Your instructions:
From the data, copy out every line in which the word "Task" appears.

Records supplied:
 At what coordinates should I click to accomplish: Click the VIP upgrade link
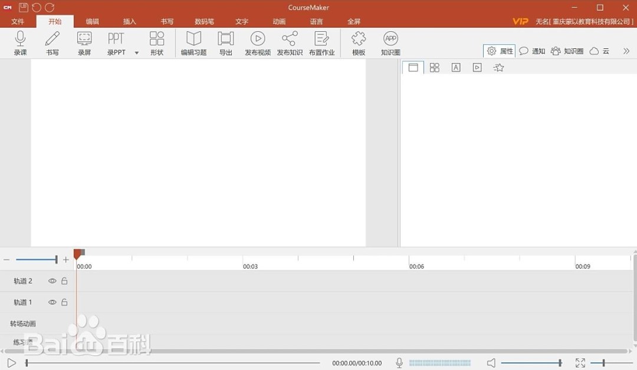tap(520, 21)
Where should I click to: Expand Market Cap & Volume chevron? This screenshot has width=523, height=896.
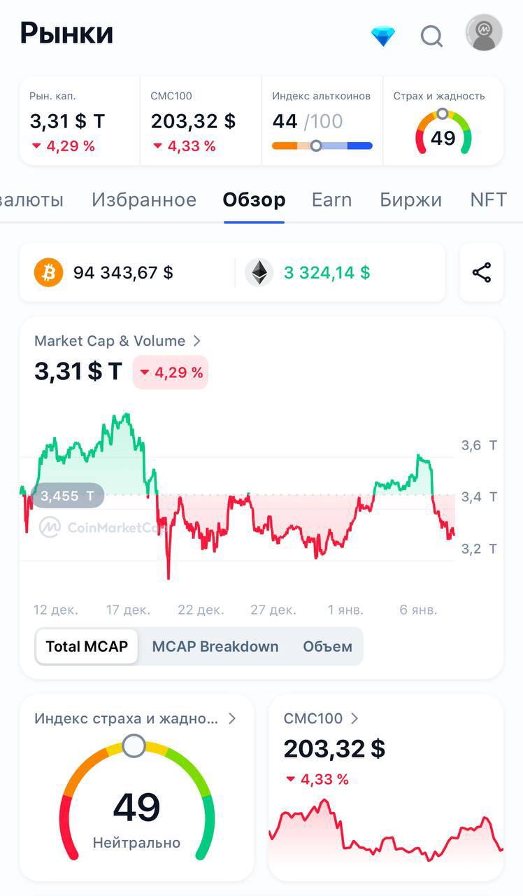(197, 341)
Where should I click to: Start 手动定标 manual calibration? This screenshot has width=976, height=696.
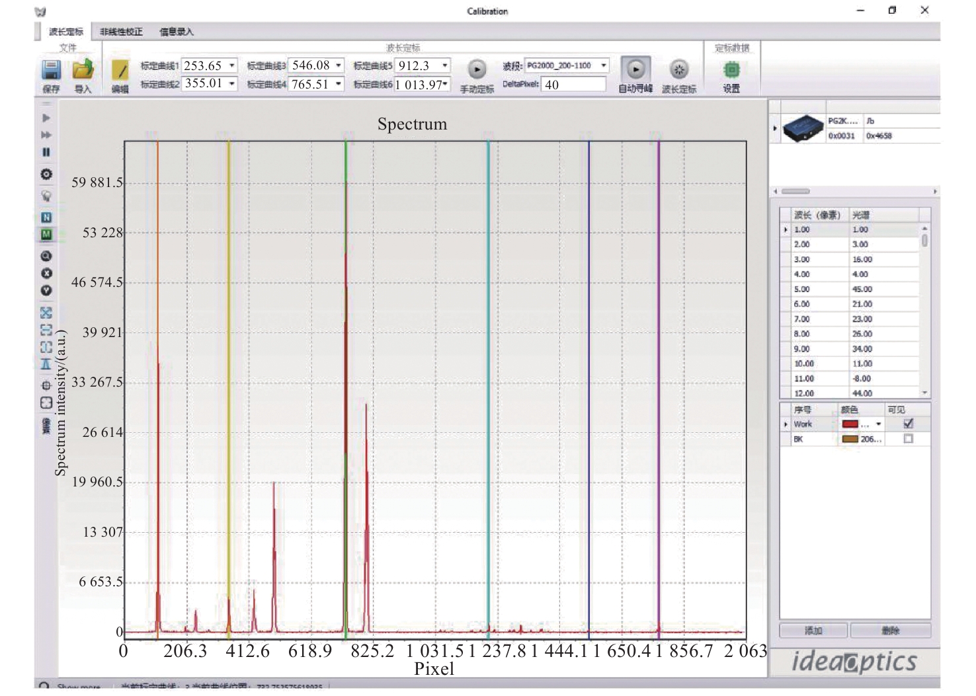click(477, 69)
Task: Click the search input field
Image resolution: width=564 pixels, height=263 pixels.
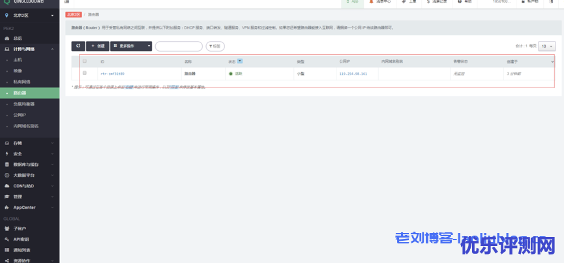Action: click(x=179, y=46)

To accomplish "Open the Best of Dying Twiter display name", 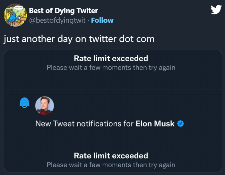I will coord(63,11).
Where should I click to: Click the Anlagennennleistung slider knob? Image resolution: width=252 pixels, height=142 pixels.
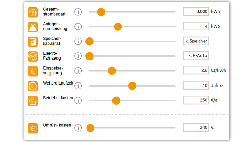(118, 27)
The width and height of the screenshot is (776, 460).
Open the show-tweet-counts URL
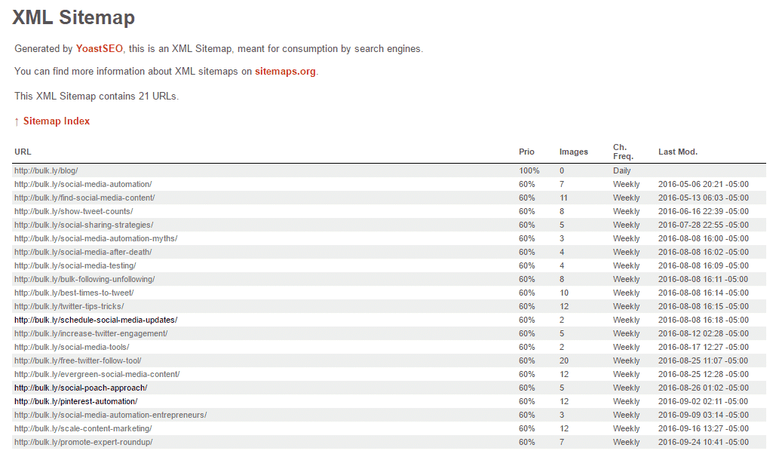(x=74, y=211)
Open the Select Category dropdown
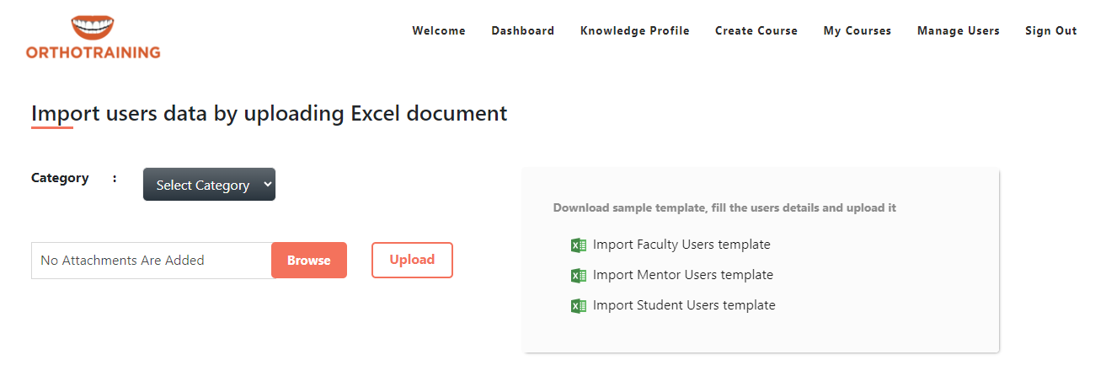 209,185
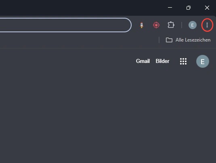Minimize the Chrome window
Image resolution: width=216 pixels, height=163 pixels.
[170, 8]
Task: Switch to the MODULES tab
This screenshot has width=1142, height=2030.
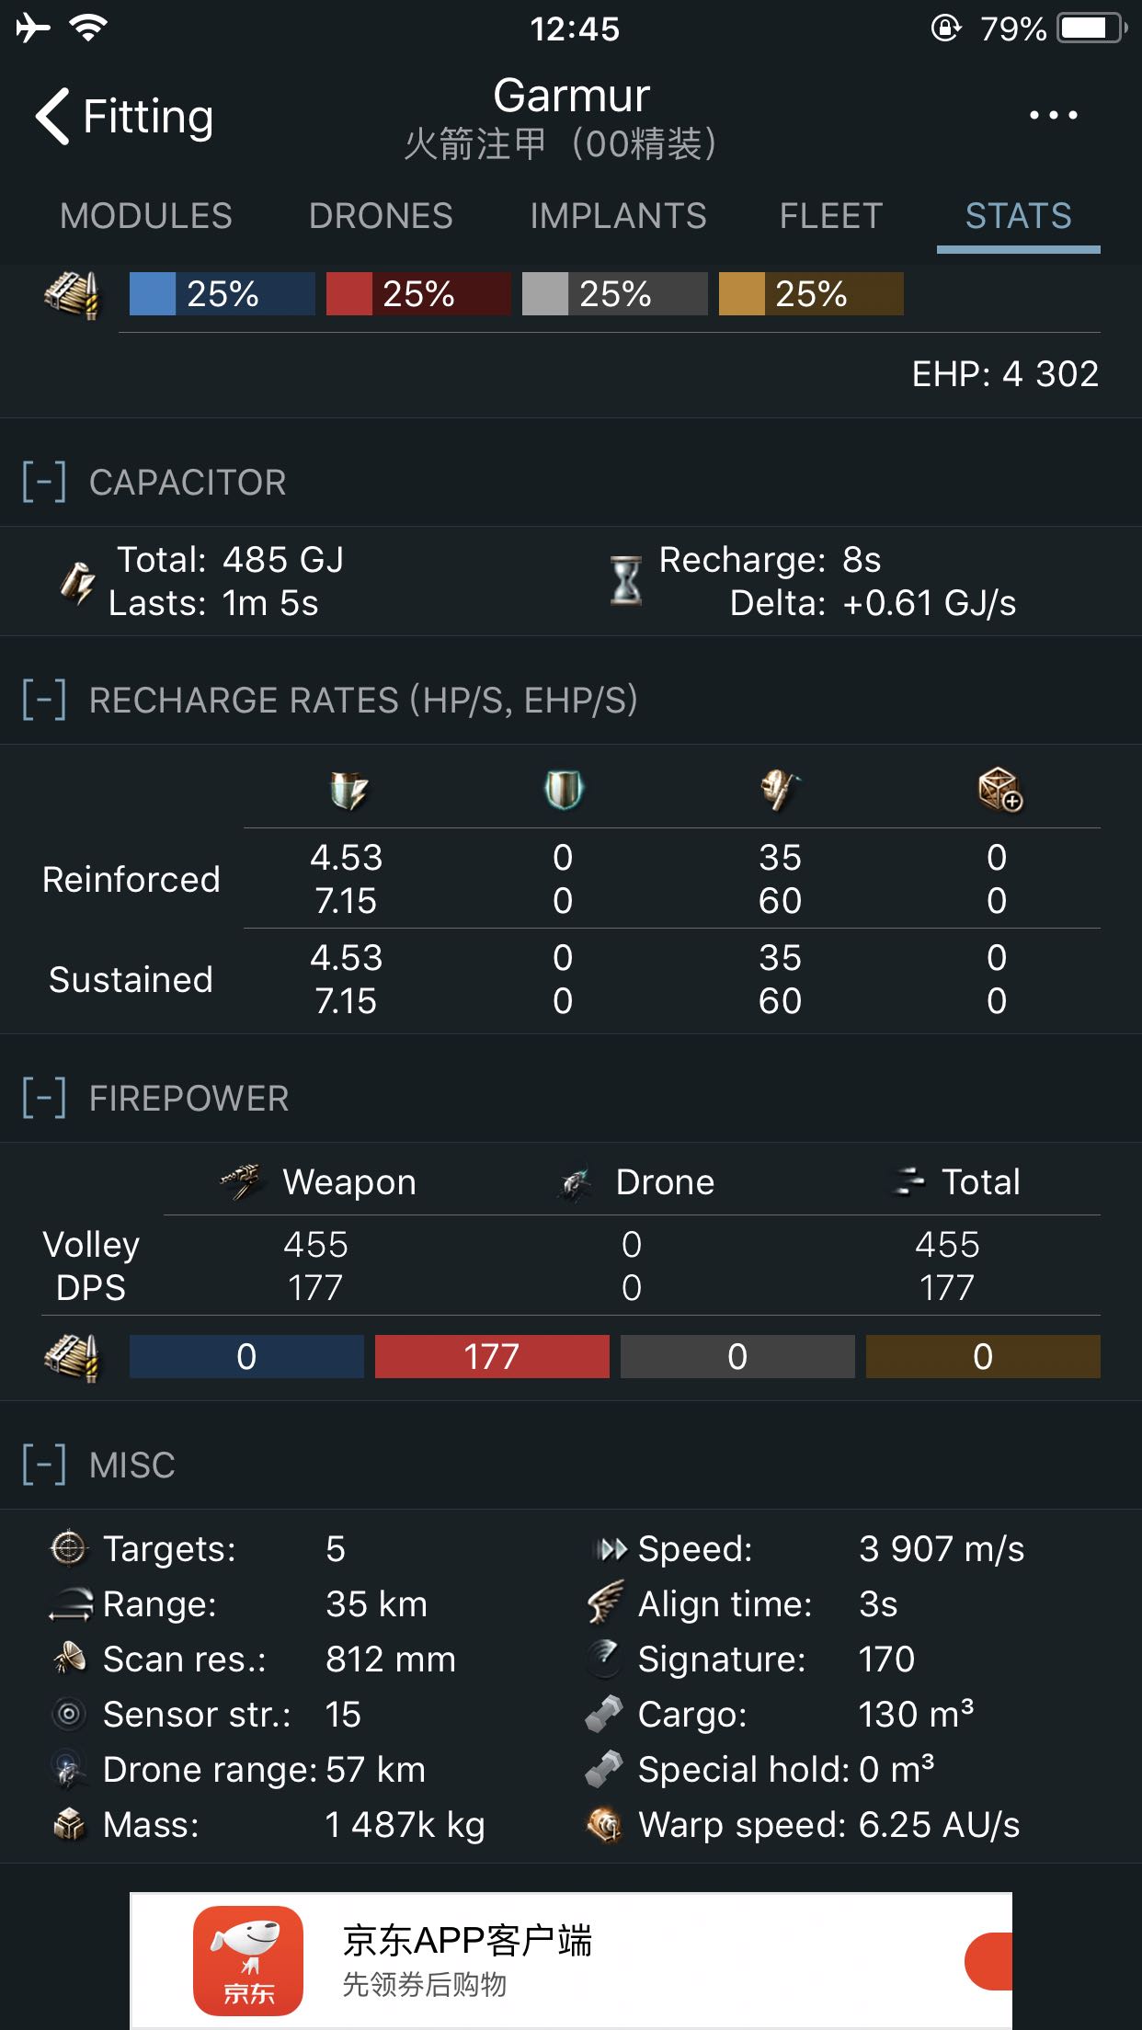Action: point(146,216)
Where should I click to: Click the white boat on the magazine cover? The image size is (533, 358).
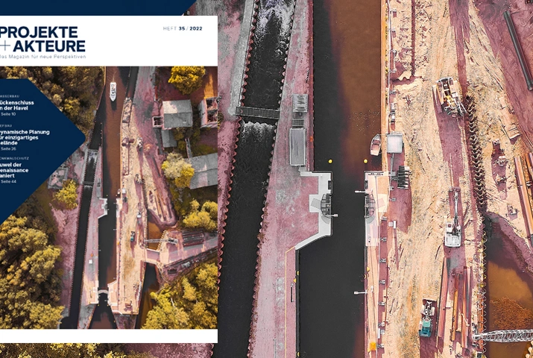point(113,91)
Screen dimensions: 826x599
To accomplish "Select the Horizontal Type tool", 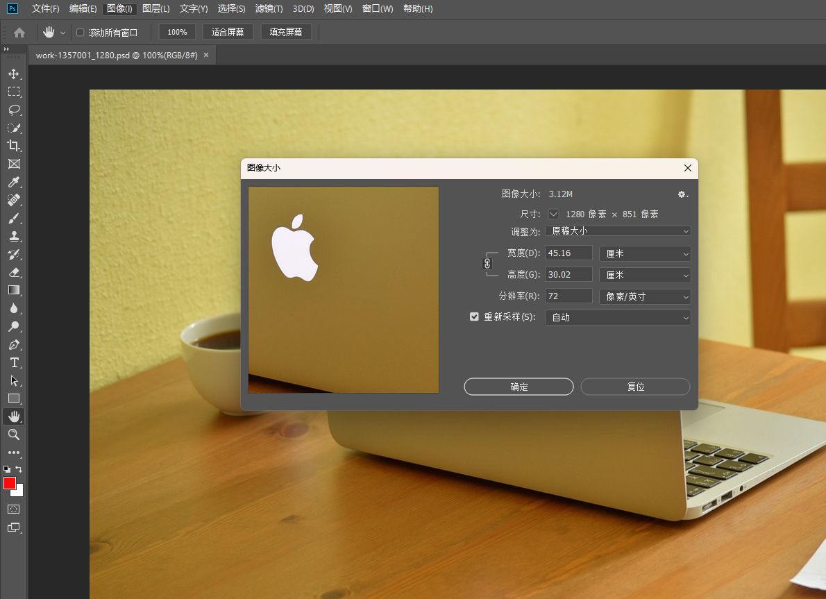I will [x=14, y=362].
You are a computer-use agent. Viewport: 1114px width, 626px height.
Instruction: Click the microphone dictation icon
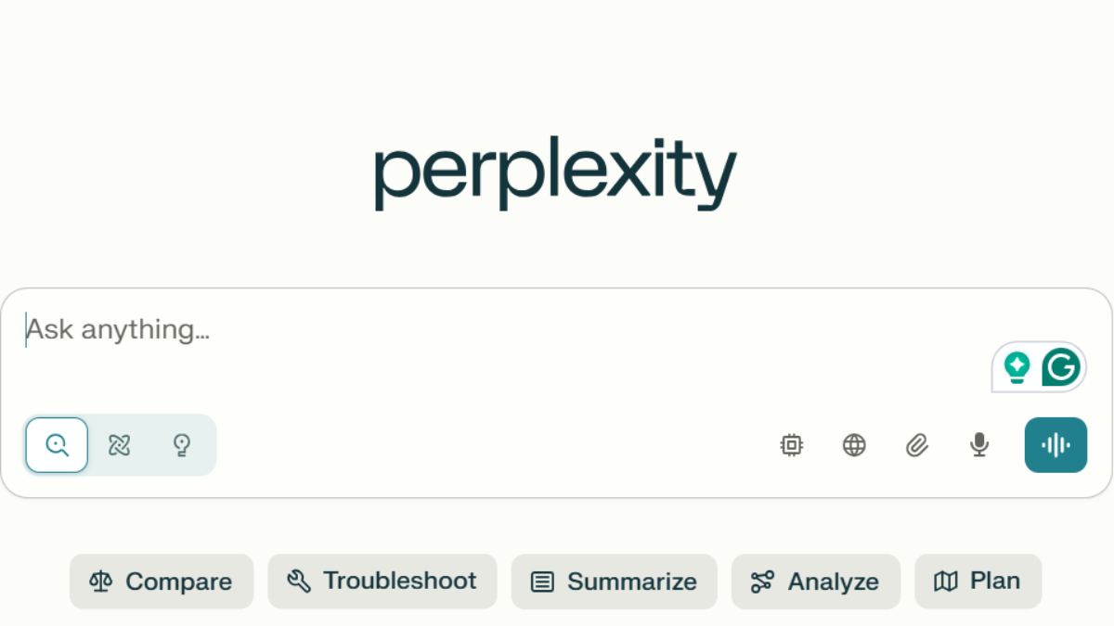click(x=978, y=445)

Answer below:
Task: Click the search input field
Task: Switch to the MODULES tab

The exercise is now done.